When we multiply a long string of random returns together (like in the coin toss or the stock market), the central limit theorem doesn’t produce a normal distribution of wealth. Instead, it produces a log-normal distribution. The log-normal is heavily skewed to the right. It has a long “tail” of extremely lucky outcomes (the few people who get very rich) and a huge “bulge” near zero (the many people who lose money). In a log-normal distribution, the three measures of “average” actually physically separate from each other: The mean (arithmetic) is pulled way to the right by a few lottery winners. This represents the ensemble average. The median (50th percentile) is significantly lower than the mean. This is what the typical individual experiences. The mode (the peak) is even lower than the median. It’s the most likely single outcome (often near zero in the coin toss).
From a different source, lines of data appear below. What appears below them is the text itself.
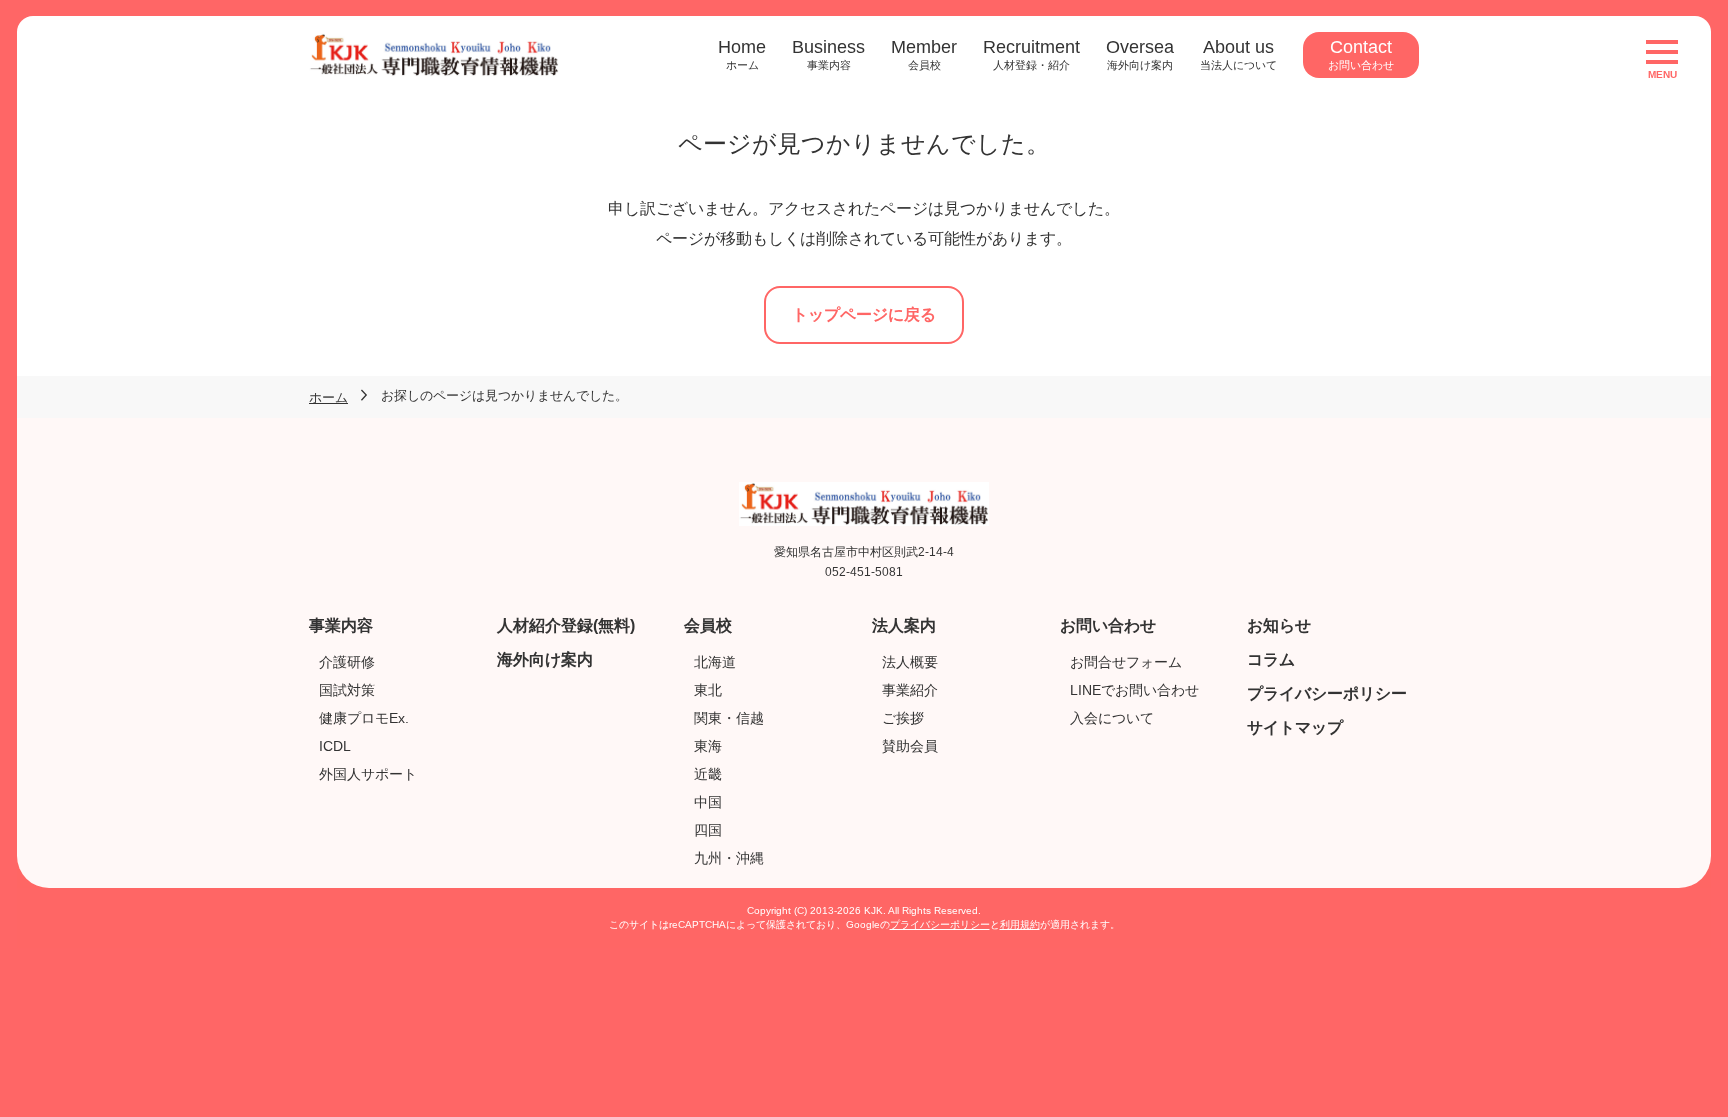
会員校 (708, 625)
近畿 (708, 774)
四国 (708, 830)
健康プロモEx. (364, 718)
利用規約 (1020, 924)
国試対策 (347, 690)
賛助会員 (910, 746)
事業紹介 (910, 690)
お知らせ (1279, 625)
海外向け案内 (545, 659)
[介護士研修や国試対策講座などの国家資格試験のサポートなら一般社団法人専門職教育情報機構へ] (434, 44)
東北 (708, 690)
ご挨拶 (903, 718)
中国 (708, 802)
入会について (1112, 718)
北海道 (715, 662)
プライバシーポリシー (1327, 693)
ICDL (335, 746)
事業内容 (341, 625)
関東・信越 (729, 718)
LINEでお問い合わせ (1134, 690)
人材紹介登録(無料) (566, 625)
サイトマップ (1295, 727)
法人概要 (910, 662)
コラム (1271, 659)
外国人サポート (368, 774)
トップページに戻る (864, 314)
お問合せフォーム (1126, 662)
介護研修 (347, 662)
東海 (708, 746)
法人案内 (904, 625)
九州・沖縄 (729, 858)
The “infamous coin toss” is essentially a process where the mean stays high (5% growth), but the median and mode drift toward zero. Because we usually define “success” as the mean, we think the game is good. But because we actually live as the median individual, we experience ruin. This is why the Taylor expansion result ($r_g \approx r_a - \sigma^2/2$) is so powerful: it calculates exactly how far the median (our reality) has fallen below the mean (the group’s average) due to the variance. There are other related distributions, such as the Cauchy, where the variance is so high that the arithmetic mean doesn’t even exist mathematically.

If wetake a sample of $n$ individual, independent annual returns ($r_1, r_2, \dots, r_n$) and calculate their standard arithmetic mean:

\[\bar{r} = \frac{r_1 + r_2 + \dots + r_n}{n}\]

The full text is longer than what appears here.